Among the words or passages they want deleted are “ Antichrist”, “Enemy” (as referring to Satan), BC/AD (as chronological markers), “Beloved Disciple,” “Gates of Hell,” “Witness,” “Virgin Birth,” “Resurrection,” “Evangelism” “Harvest,” and any reference with an “evangelical tone” or citing the “uniqueness of Christ and Christianity”. They also object to historical references to the persecution and massacres of Christians by Muslims, but at the same time want references favorable to Islam. To make the treatment “more balanced”, they also want the insertion of material denigrating Christianity in some form or fashion. All these I have refused to do.

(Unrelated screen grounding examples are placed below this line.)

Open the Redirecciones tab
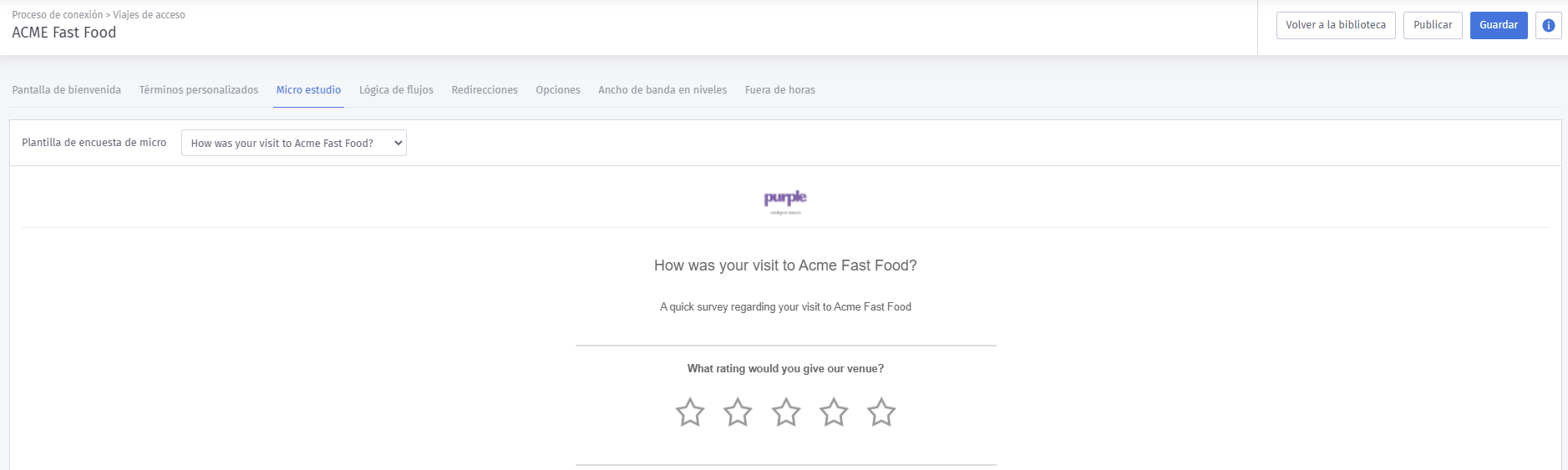pyautogui.click(x=485, y=90)
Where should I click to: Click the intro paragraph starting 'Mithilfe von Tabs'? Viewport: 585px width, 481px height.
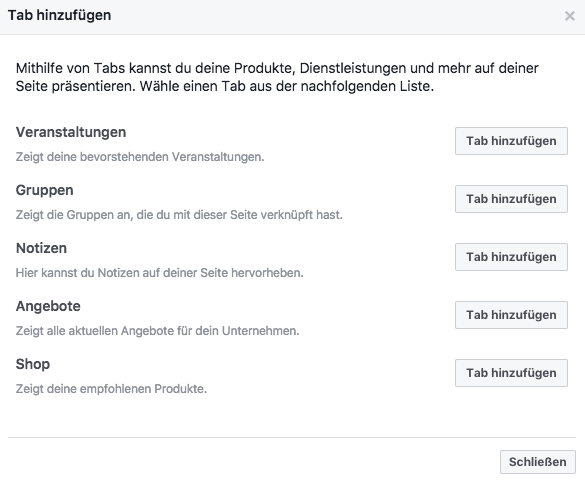pyautogui.click(x=277, y=77)

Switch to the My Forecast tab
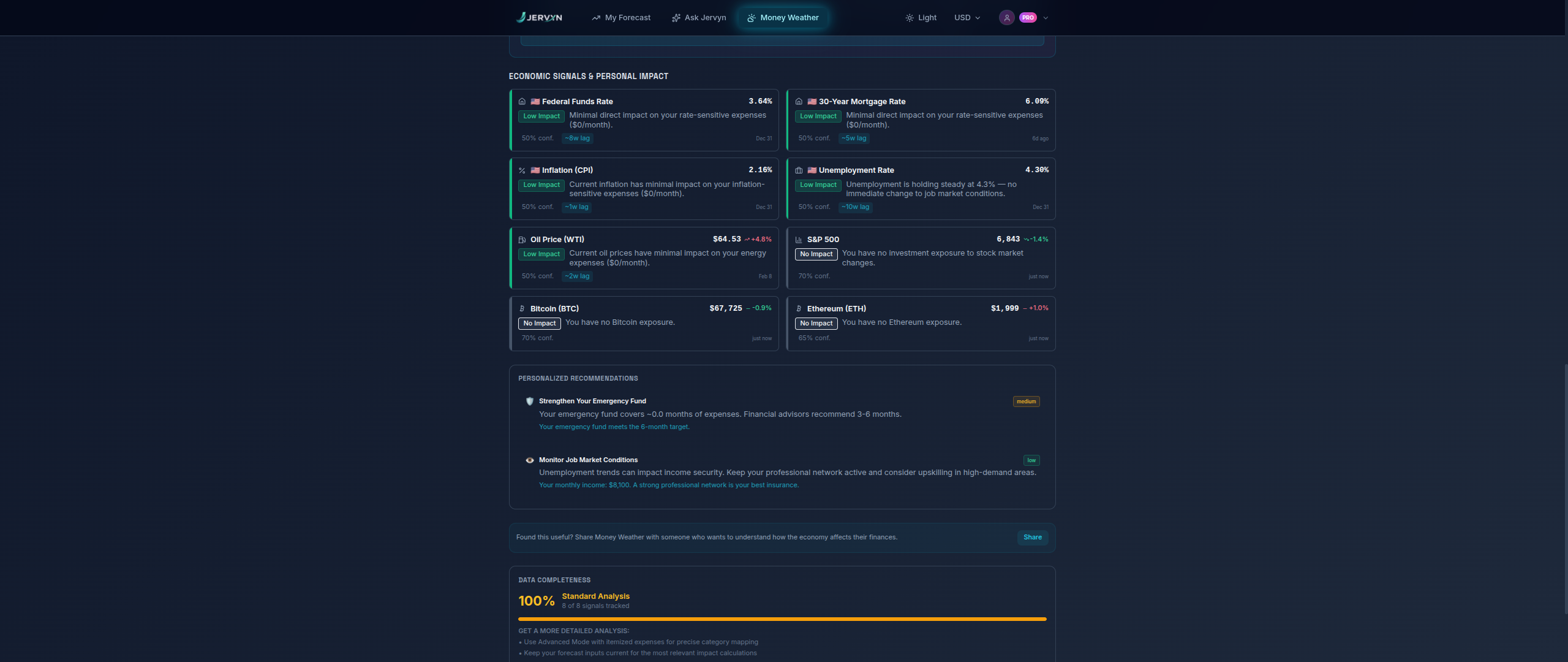627,17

One of the contributors, Edward Feser, has a blog post about this at NRO and he concludes:
A representative of Wiley-Blackwell has sent an e-mail of his own to the encyclopedia’s contributors, insisting that Kurian’s charges are “completely without foundation.” The press’s actions, the representative claims, stem simply from a concern for “standards of appropriate scholarship.” This concern has led it to decide that the work’s articles require further review before publication. The publisher has not explained why its academic standards did not prevent it from granting final editorial approval and printing the encyclopedia. To paraphrase John Kerry, it would seem that Wiley-Blackwell was for publication before it was against it.
Here is a copy of the letter sent to contributors from Wiley-Blackwell.
2 comments:
No doubt these changes will help sales among the muzlims!

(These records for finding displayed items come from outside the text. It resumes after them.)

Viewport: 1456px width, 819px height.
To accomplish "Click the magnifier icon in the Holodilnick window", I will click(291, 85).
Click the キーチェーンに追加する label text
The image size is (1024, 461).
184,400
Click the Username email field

This is an excellent reason NOT to buy this book. This publisher is showing its cowardice in the face of izlam. I'm sure I can get along without their books in the future.
Thanks for the link! While you've quoted Kurian's perspective and Feser's commentary, it might also be worth throwing up a block quote from Wiley-Blackwell, especially because they dispute the editorial basis for their decision that is presented by Kurian. What Kurian fails to mention (unless the publisher is telling us a straightforward lie, which I rather doubt) is that the editorial board was actually left largely out of the process of... well... editing! This apparently wasn't simply a matter of bias, but rather editorial negligence.
While I want to sympathize with academic pressure against confessional perspectives, it seems a jump to conclusions to say that ideology was why this editorial decision was made.